I Judged You and I’m Sorry


I started babysitting at the tender age of 12.  I was in love with Kirk Cameron from Growing Pains and had pictures of him and Ralph Macchio plastered all over my bedroom walls.  The latest issues of BOP and Tiger Beat littered my floor.  I had a serious crush on a boy I met while vacationing in Florida with my parents.  I stepped in a fire ant hill and he helped me swat the biting little beasts away.  His name was Jason.  It was love at first sight.

Babysitting took my mind off boys for a minute.  Most families I worked for had infants and toddlers and the house bore the brunt of these tiny creatures.  Grubby handprints could be found on every wall, old crumbs littered the kitchen floor, dark stains in strange shapes were on the carpets.  “Filthy people,” I thought to myself.  “How can they live like this?  Gross.”  Toys were strewn about and children were running amok, giving the home a general air of being unkempt and messy.

Their homes had the marks of childhood smeared on the refrigerator door and down the hallway.  Often a child’s room carried the faint whiff of urine.  Boogers were spattered on the wall near the bed like a tiny collection of trophies.  I couldn’t fathom it.  After hours of playing tag and working puzzles, I looked forward to their bedtime, so I could be alone, watch Saturday Night Live and try to stay awake until the parents came home.  I left with a wad of cash, but a dwindling desire to ever have offspring of my own.  When I became a mother, things would be different.  I would have it all together.

Fast forward many years and here I am in my own house.  My standards of housecleaning have laxed by necessity, not want.  The muck and mire of childhood surrounds me.  I do my best to contain it.  Everywhere I look I am reminded my roommates are less than 4 feet tall.  A faint hint of pee where the baby ran around with no diaper on.  Chips in the paint where ride-on toys and blocks have hammered away at the once spotless canvas that was our home.  Spaghetti sauce is splattered along our white kitchen cabinets, yogurt plasters the refrigerator door handles.  The carpet often has a crunchy feeling underfoot.  Unexplained blobs show up on the walls and no-one has any idea what they are or how they got there, ever.  It disgusts me.  I can’t fathom it.

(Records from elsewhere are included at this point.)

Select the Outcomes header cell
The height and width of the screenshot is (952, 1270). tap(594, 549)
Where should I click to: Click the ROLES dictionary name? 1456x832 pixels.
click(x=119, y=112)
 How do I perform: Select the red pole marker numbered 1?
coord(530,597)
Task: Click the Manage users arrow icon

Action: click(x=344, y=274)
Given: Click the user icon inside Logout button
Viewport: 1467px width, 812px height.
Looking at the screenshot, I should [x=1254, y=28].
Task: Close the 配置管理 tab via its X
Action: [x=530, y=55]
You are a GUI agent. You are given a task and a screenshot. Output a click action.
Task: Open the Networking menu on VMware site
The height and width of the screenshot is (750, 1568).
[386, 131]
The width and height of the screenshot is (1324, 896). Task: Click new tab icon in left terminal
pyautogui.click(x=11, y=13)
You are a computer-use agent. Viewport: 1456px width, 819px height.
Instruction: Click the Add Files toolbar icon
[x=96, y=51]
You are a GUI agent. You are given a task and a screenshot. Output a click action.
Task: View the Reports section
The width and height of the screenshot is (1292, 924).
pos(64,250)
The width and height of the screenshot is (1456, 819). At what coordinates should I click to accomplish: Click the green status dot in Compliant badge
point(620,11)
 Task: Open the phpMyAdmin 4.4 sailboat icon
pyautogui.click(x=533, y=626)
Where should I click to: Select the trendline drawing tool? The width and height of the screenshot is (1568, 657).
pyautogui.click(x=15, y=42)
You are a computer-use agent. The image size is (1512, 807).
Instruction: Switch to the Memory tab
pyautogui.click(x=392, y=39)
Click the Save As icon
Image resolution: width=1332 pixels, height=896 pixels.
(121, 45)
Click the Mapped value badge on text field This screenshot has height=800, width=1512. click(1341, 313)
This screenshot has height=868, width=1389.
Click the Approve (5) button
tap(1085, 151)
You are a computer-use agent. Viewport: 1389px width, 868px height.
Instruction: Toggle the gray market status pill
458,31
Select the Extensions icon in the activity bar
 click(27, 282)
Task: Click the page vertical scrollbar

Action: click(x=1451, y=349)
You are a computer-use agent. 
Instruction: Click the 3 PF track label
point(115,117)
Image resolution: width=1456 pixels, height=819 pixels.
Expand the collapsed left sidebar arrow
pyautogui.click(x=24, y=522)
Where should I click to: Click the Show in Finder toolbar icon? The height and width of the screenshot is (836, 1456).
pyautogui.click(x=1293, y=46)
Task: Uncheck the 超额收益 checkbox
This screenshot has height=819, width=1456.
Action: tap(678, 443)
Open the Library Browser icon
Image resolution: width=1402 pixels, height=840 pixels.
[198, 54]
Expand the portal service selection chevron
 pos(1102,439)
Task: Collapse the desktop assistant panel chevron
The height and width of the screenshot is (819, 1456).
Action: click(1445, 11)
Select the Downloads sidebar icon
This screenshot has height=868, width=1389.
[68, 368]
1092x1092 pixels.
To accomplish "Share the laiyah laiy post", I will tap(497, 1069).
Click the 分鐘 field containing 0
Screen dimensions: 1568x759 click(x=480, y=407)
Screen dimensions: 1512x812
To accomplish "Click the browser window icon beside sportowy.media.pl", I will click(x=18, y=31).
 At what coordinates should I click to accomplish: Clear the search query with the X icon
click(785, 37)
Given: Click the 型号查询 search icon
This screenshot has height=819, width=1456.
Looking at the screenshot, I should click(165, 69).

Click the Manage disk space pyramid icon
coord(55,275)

So I would like to say to all those parents I harshly judged all those years ago, please accept my humble apologies. I stand corrected.  My mother used to say to me as a child, “I can’t wait until you have children of your own!”  I’ve never forgotten the sharpness of her words or the exasperated tone with which she delivered them.  The truth was hidden there and now I understand.  Karma is a bitch.